Ad aggravare la situazione dei produttori di gas, come scrive Carlo Stagnaro dell’Istituto Bruno Leoni, sono le fonti rinnovabili che «godono di “priorità di dispacciamento”, vale a dire che l’energia elettrica da esse generata può “scalzare”, sulla rete, quella di origine termoelettrica.

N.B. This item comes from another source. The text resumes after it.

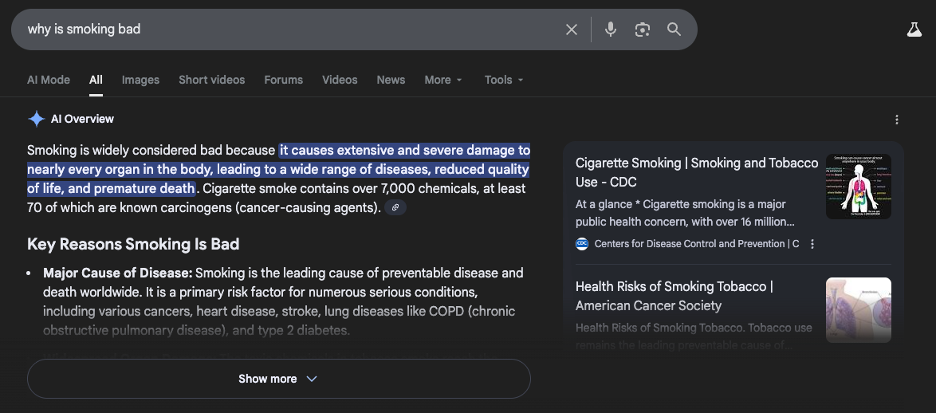Click the source link chip icon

...........Da qui la furbata del “capacity payment”. Rispondendo a un articolo del Corriere della Sera, Rodolfo De Benedetti si è difeso spiegando che il capacity payment «remunera gli impianti flessibili e in grado di garantire la sicurezza della rete compensando gli sbalzi della domanda e in particolare l’intermittenza delle fonti rinnovabili». Una discussione che si scontra con un fatto incontrovertibile come l’overcapacità del sistema energetico nazionale: 124 Gigawatt rispetto a un consumo massimo di 54 toccato a luglio 2012. Contro questa realtà non c’è soft power che tenga, anche per un protagonista indiscusso del capitalismo e della politica come l'ingegnere, da qualche tempo in fase calante. Costringendolo, ormai in età da pensione, a restare in campo, sbracciarsi, usare i suoi giornali e cercare sponde nel nuovo governo Renzi per parare i colpi di una crisi evidente.
Come un esodato. Seppure illustre e milionario.